El pájaro de las vigas graznó y salió volando por la ventana. El niño que la chica tenía en brazos se despertó y empezó a gritar. La canción ganaba en intensidad, aunque seguía permaneciendo sutil y majestuosamente a su tempo. El movimiento de todo parecía seguir el ritmo de la música como si su extraña coreografía tuviera que escenificarse: la chica asomando por la ventana, las nubes reflejando el rojo del infierno que había abajo, su grito, enmudecido por completo, consumido por la canción. Todo lo que iba después, Tay lo había visto tantas veces que casi había dejado de parecerle una pesadilla.

No recordaba nada de su vida antes de llegar a la isla de Gorne, pero sabía que había algo distinto en su pasado que lo diferenciaba de sus primos. No era solo que sus padres estuvieran muertos. Los padres de su prima Baynarah también habían muerto en la guerra. No era que los miembros de la Casa en Gorne o en El Duelo cercano fueran inusualmente crueles con él. Lo trataban con la misma cortés indiferencia con la que todo Indoril trataba a cualquier otro chico de ocho años que se encontrara por en medio.

Pero, de algún modo, con una certeza absoluta, Tay sabía que estaba solo, que era distinto. Porque siempre oía la canción y tenía esas pesadillas.

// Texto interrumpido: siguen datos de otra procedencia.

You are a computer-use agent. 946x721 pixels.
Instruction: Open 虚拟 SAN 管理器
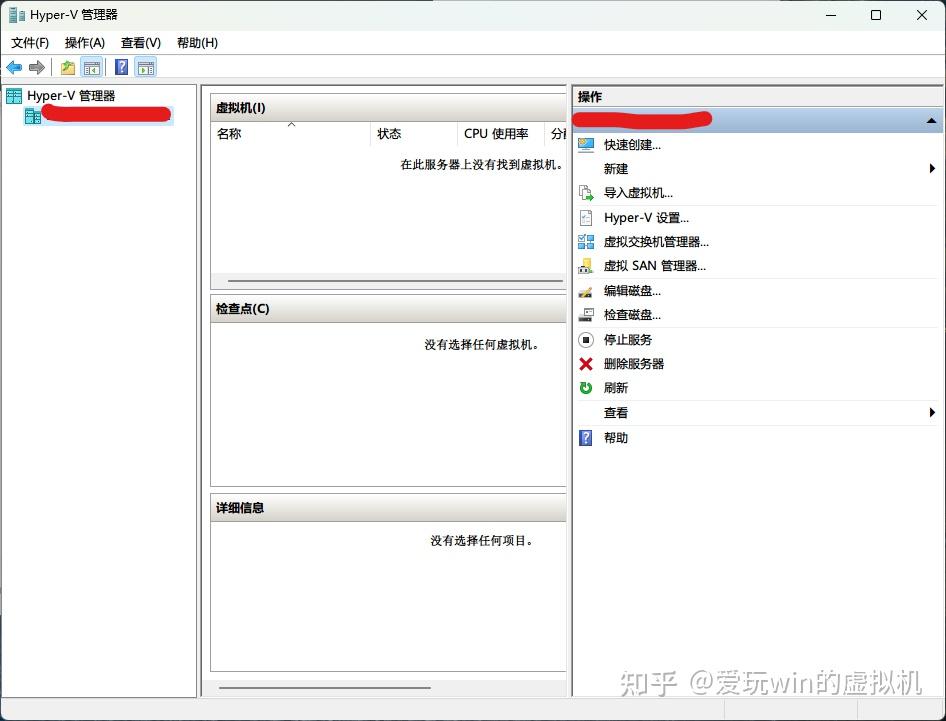[653, 266]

-No hay duda de que tienes imaginación -su tía Ulliah le sonreía con paciencia, antes de despedirlo con un gesto para poder volver a sus escrituras y tareas.

-¿"Distinto"? Todo el mundo se cree que es "distinto", eso es lo que lo convierte en un sentimiento muy común -decía su primo mayor Kalkorith, que estaba estudiando para ser sacerdote del Templo y tenía las paradojas muy por la mano.

-Si le dices a alguien más que sigues oyendo música cuando no hay ninguna música que oír, te van a tomar por loco y te van a enterrar en el altar de Sheogorath -gruñía su tío Triffith antes de alejarse a grandes pasos a atender sus asuntos.

Solo su niñera Edebah lo escuchaba seriamente y asentía con un leve atisbo de orgullo. Pero no decía ni una palabra.

Baynarah, su prima y gran compañera de juegos, era con mucho la menos interesada en la historia de la canción y sus sueños.

-Qué cansino te pones con esto, Tay -le dijo Baynarah tras almorzar, en el verano de su octavo cumpleaños. Él, ella y Vaster, un primo más joven, se adentraron en un claro, en medio de árboles en flor. La hierba estaba muy baja, apenas les llegaba a los tobillos, y había grandes montones de hojas de negras del otoño pasado-. ¿Podemos volver a lo que estábamos? ¿A qué jugamos?

-Podríamos jugar al asedio de Orsinium -dijo Tay tras meditarlo un segundo.

-¿Qué es eso? -preguntó Vaster, su compañero inseparable, tres años más joven que ellos.

-Orsinium era donde vivían los orcos, allá en las montañas de Wrothgaria. Durante cientos de años, no dejó de crecer y hacerse cada vez más grande. Los orcos bajaban de las montañas y raptaban a la gente y saqueaban por toda Roca Alta. Entonces, el rey Joile de Salto de la Daga y Gaiden Shinji, de la orden de Diagna, y alguien más que no recuerdo, se unieron en Centinela contra Orsinium. Durante treinta años lucharon y lucharon. Orsinium tenía murallas de hierro y, por mucho que lo intentaban, no podían derribarlas.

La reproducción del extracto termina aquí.